LAVAL, Que. - A mayor's 23-year reign running the city next to Montreal could be drawing to a close today.
Embroiled in a provincewide corruption scandal, the mayor of Laval, Que., is set to make an announcement on his political future this afternoon at 2 p.m.
Gilles Vaillancourt, who since 1989 has run the suburb with little competition, has been rumoured to be on the verge of resigning his post.
A statement from the city says he will address reporters to provide "an update on his situation."
Vaillancourt, 72, has been on sick leave since Oct. 24.
Meanwhile, Quebec's anti-corruption unit has closed in on Laval in recent weeks, raiding numerous engineering firms and businesses in addition to Vaillancourt's own home, condo, offices and his bank safety-deposit boxes.
Vaillancourt's name has also been mentioned in ongoing testimony before Quebec's Charbonneau inquiry into corruption.
Former construction boss Lino Zambito testified that Vaillancourt received a kickback on contracts handed out in Laval.
Vaillancourt has denied the allegations.

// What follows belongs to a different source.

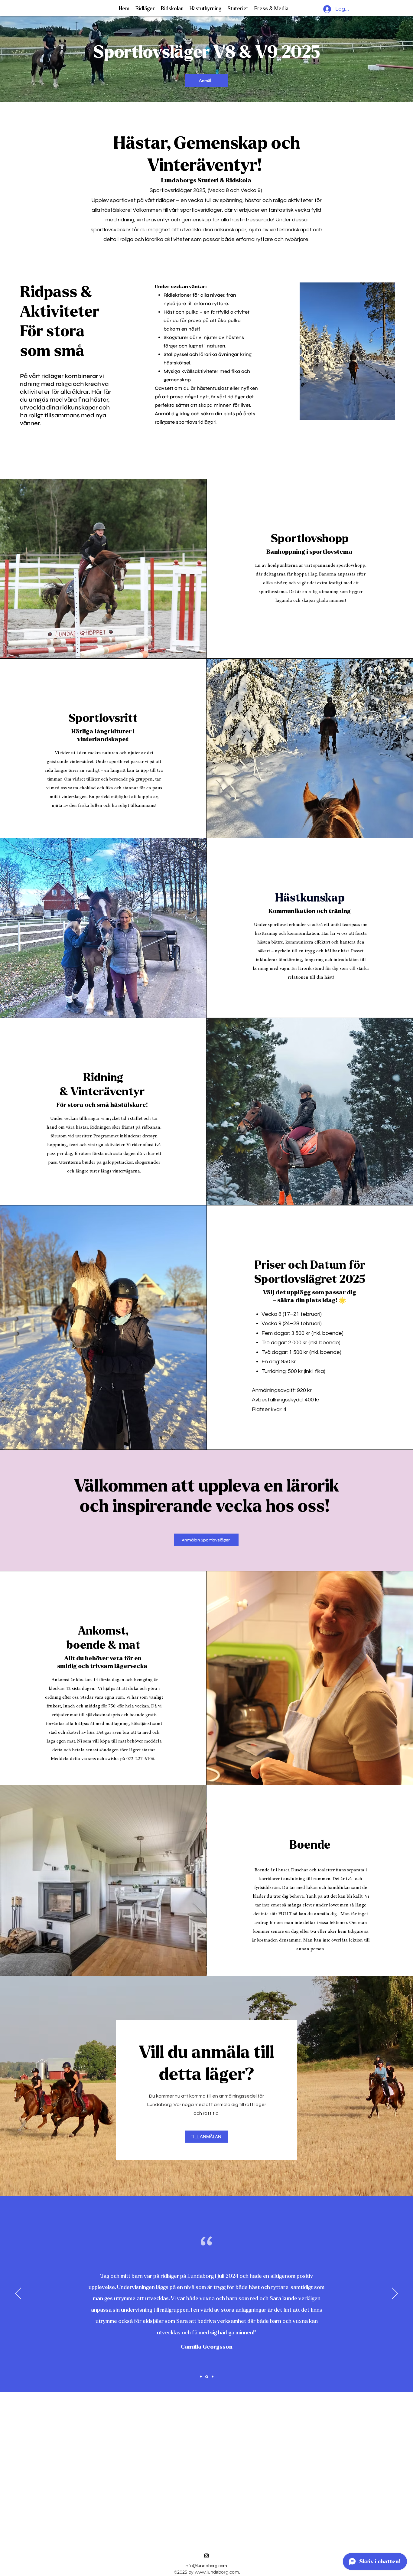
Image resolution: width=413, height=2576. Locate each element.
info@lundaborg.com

He has also denied past allegations that he offered bribes to people involved in provincial politics.
Laval police had a police car stationed outside Vaillancourt's home early today.
A police spokesman said it was purely to maintain order after a reporter had gone onto the property the previous day in an effort to speak to the mayor.
Const. Frank Di Genova said it wasn't Vaillancourt that made the request.
Allegations that the Montreal mayor turned a blind eye to illicit financing of his own municipal party prompted Gerald Tremblay to resign last Monday as mayor of Montreal. Tremblay also denied the allegations, but said he was quitting for the good of the city.
Unlike Vaillancourt, the former Montreal mayor has never been accused of personally pocketing money.
Montreal still faces a leadership crisis, following the mayor's departure.
Reports say the city's No. 2 could be quitting out of frustration with his colleagues — not only because he was passed over as a candidate for interim mayor, but also because he opposes a plan to push ahead with Tremblay's 3.3 per cent hike on property taxes.
The city must choose a temporary replacement for Tremblay by next Friday.